The radial distribution functions may be used to calculate the expectation values
of functions of the radial variable r. You can get them via
\begin{align}
\langle r \rangle_{n, \ell} &= \int_{0}^{\infty} r D_{n, \ell}(r) \, \mathrm{d} r \ .
\end{align}
If you evaluate this integral for the $2\ce{s}$ and $2\ce{p}$ orbitals you get
\begin{align}
\langle r \rangle_{2\ce{s}} = \langle r \rangle_{2, 0} &= \frac{6 a_{0}}{ Z } \\
\langle r \rangle_{2\ce{p}} = \langle r \rangle_{2, 1} &= \frac{5 a_{0}}{ Z } \ .
\end{align}
You find that the $2\ce{s}$ electrons are on average further away from the nucleus than the $2\ce{p}$ electrons.
So, for the hydrogenic atom your claim that $2\ce{p}$ electrons are further away from the nucleus than the $2\ce{s}$ electrons is wrong. But in real atoms you have more than one electron and those electrons will influence each other. One important effect here is, that the inner electrons (or electron density) screens nuclear charge from the outer electrons. Thus the outer electrons feel a lower effective nuclear charge $Z^{\mathrm{eff}}$ than the inner electrons. The extend of this screening is distance dependent, so $Z^{\mathrm{eff}}
= Z^{\mathrm{eff}} (r)$.
Now, if you look back at the formula for $\langle r \rangle_{n, \ell}$ things will certainly change since $D_{n, \ell}(r)$ will have a different form and the additional $r$-dependence of $Z^{\mathrm{eff}}$ will make things more difficult.
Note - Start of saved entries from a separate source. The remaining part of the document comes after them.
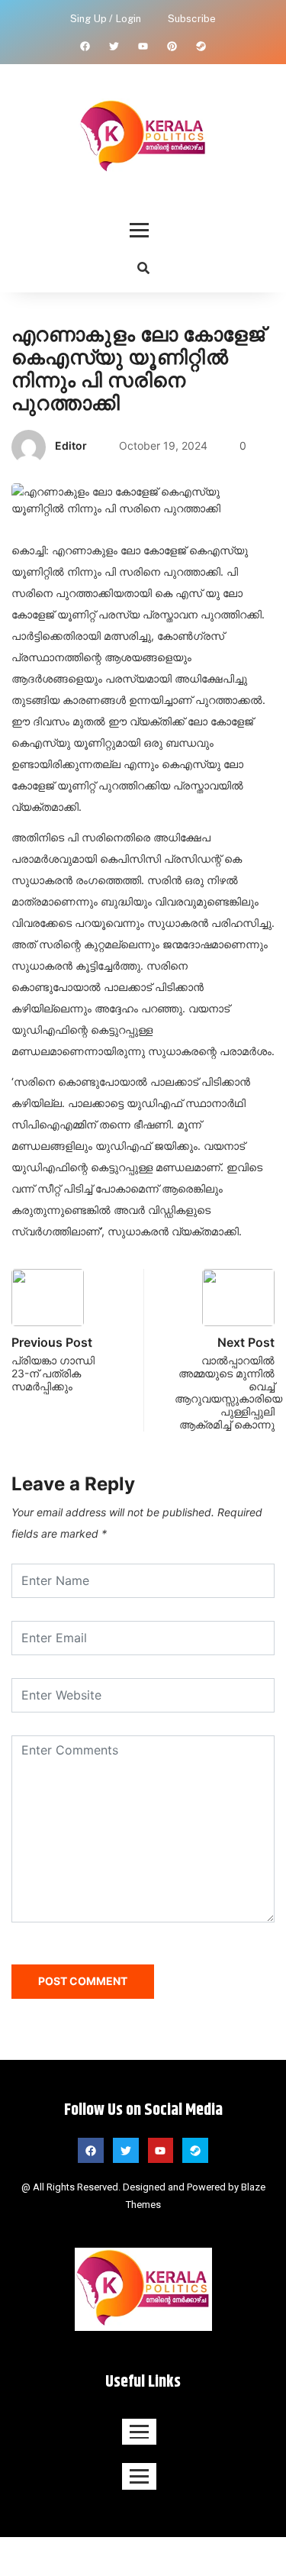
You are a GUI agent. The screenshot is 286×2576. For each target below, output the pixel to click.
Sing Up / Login (106, 18)
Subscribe (192, 18)
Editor (71, 445)
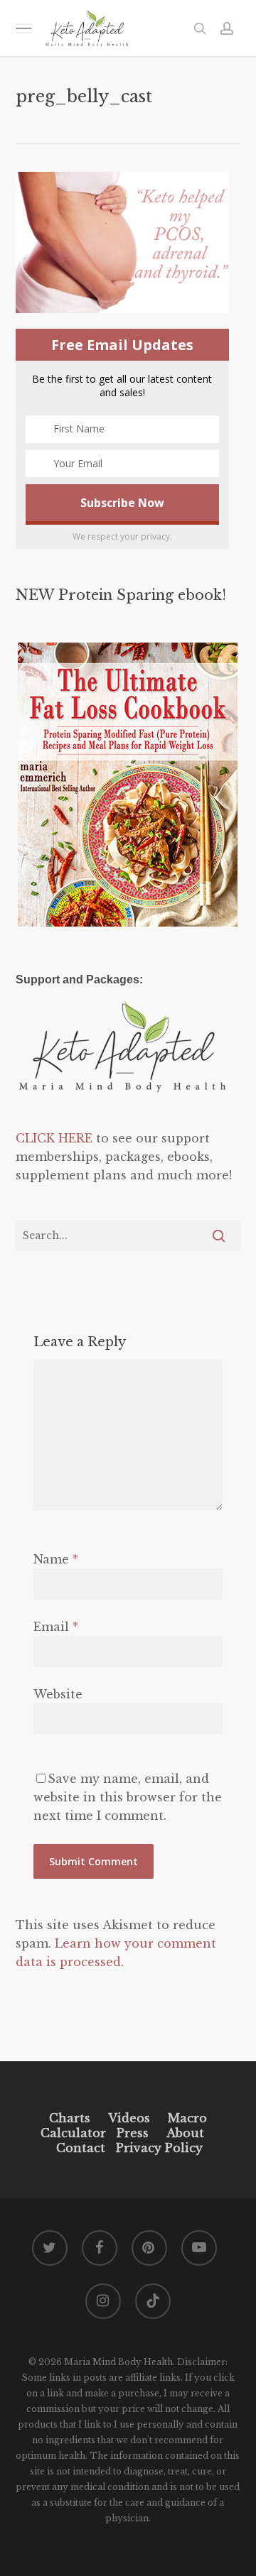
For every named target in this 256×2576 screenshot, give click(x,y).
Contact (80, 2148)
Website (57, 1694)
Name (55, 1559)
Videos (129, 2118)
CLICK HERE (54, 1138)
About (185, 2133)
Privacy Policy (157, 2148)
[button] (23, 28)
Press (133, 2133)
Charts (69, 2118)
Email (55, 1627)
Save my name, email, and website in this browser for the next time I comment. (127, 1797)
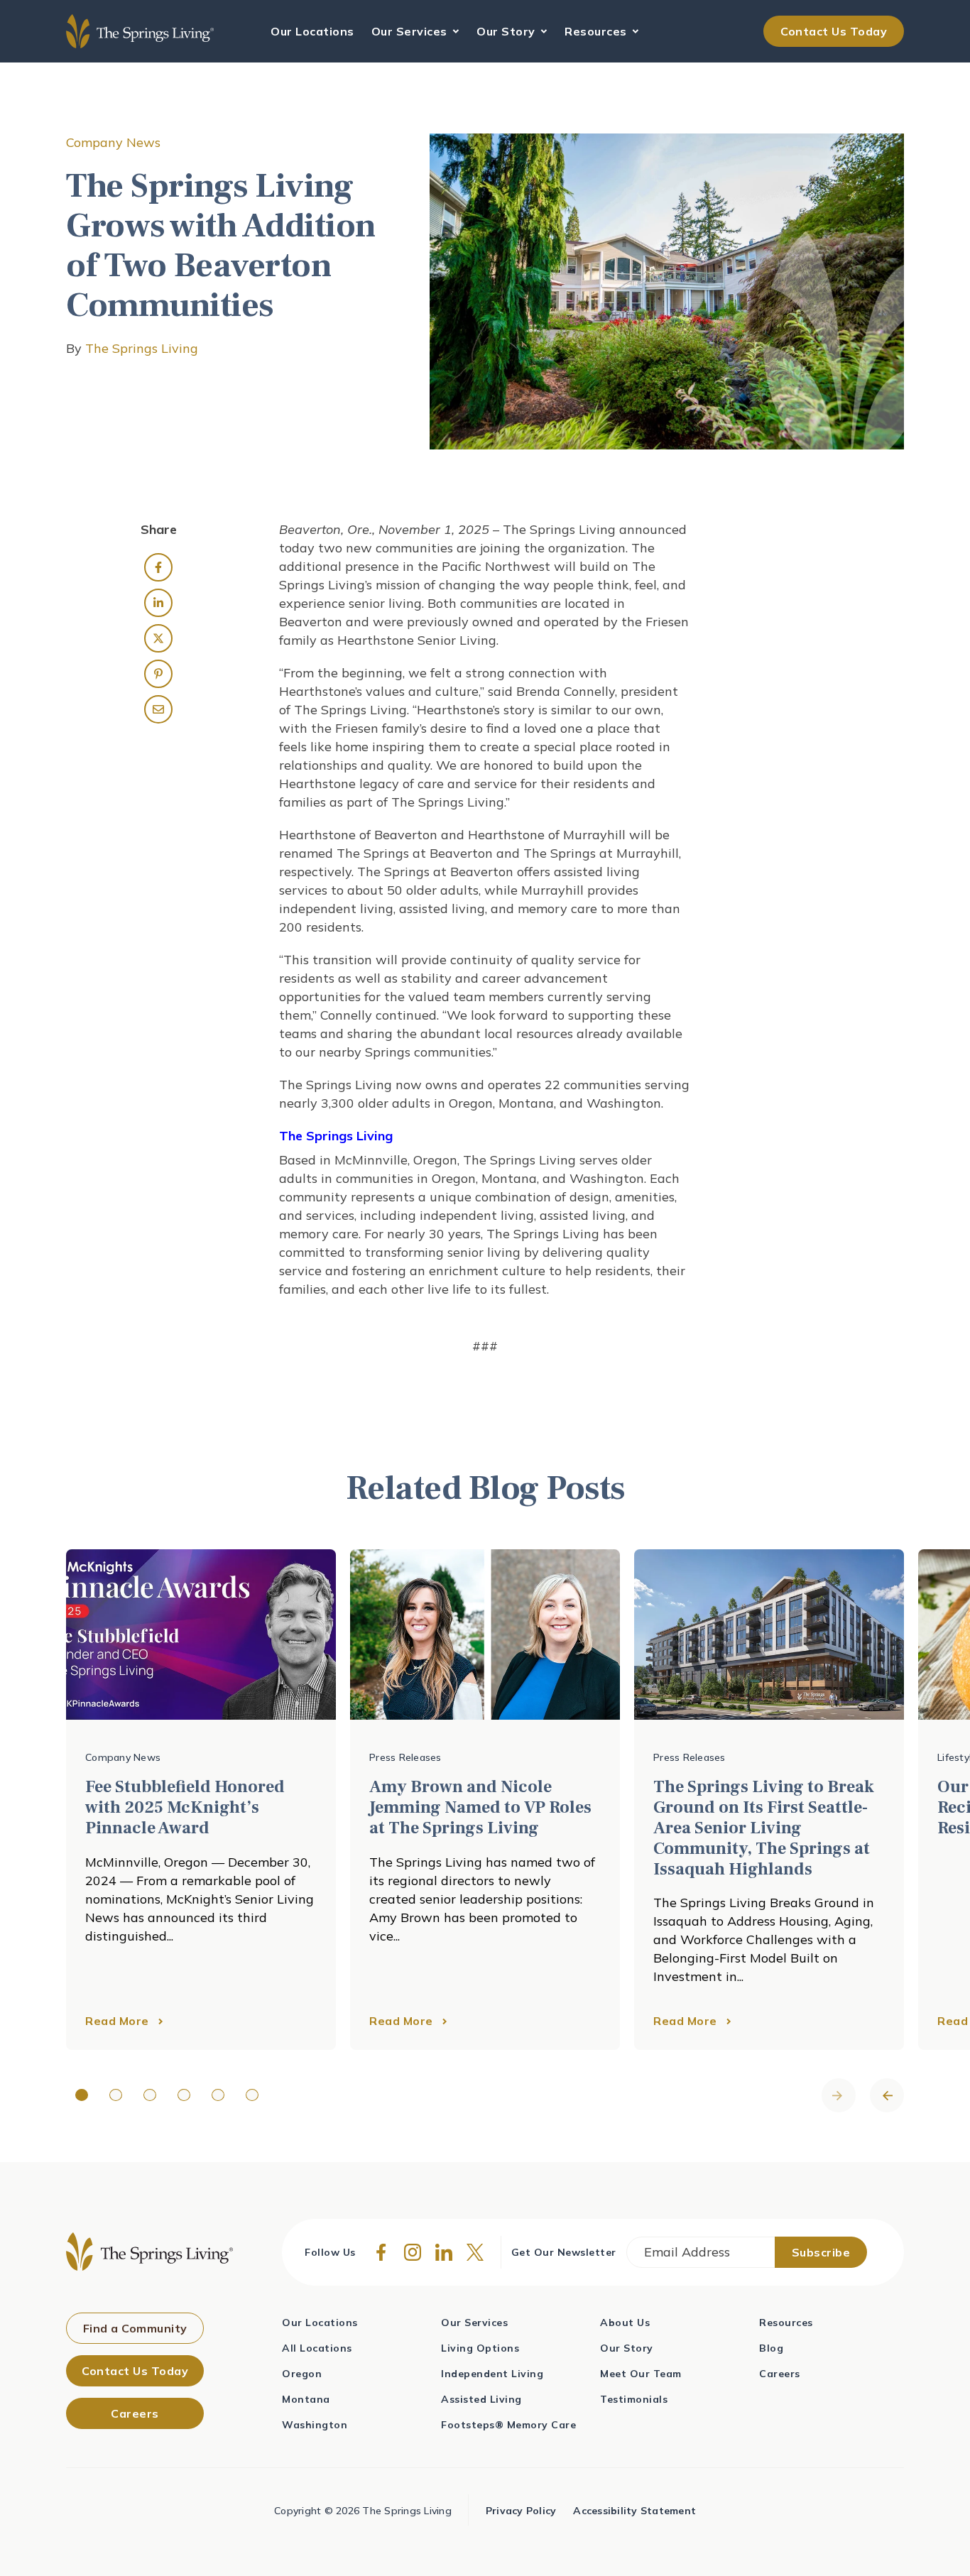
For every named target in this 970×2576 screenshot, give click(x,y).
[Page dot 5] (218, 2095)
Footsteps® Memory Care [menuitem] (508, 2424)
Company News (113, 142)
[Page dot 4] (184, 2095)
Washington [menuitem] (314, 2424)
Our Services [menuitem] (474, 2322)
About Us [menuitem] (625, 2322)
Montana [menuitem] (306, 2399)
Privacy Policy (521, 2510)
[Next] (887, 2095)
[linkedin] (158, 603)
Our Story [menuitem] (626, 2348)
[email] (158, 709)
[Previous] (839, 2095)
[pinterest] (158, 674)
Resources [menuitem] (786, 2322)
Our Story (507, 31)
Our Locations (312, 31)
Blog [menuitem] (771, 2348)
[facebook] (158, 567)
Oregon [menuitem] (302, 2373)
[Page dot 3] (149, 2095)
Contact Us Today (833, 31)
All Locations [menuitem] (317, 2348)
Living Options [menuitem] (480, 2348)
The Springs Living (141, 348)
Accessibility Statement (634, 2510)
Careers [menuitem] (779, 2373)
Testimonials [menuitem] (633, 2399)
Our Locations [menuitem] (320, 2322)
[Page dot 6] (252, 2095)
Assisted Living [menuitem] (481, 2399)
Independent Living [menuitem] (492, 2373)
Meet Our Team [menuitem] (641, 2373)
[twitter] (158, 638)
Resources (597, 31)
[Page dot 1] (81, 2095)
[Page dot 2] (115, 2095)
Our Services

Assuming that the general form of $D_{n, \ell}(r)$ will be similar in the real atom, it can be expected that the parts of $D_{n, \ell}(r)$ for small $r$ now have a higher weight in the integral of $\langle r \rangle_{n, \ell}$ than before since these parts of the electron density suffer less from the screening effect. Since $2\ce{s}$ electrons have a small portion of the electron density that lies very close to the nucleus ("penetrates deep into the core region") and $2\ce{p}$ electrons don't this will lead to the observation that $2\ce{p}$ electrons are on average further away from the nucleus than the $2\ce{s}$ electrons.
A more involved explanation of the effects at work in multi-electron atoms can be found at this answer of mine. The important bit starts at the paragraph "Why do states with the same $n$ but lower $\ell$ values have lower energy eigenvalues?"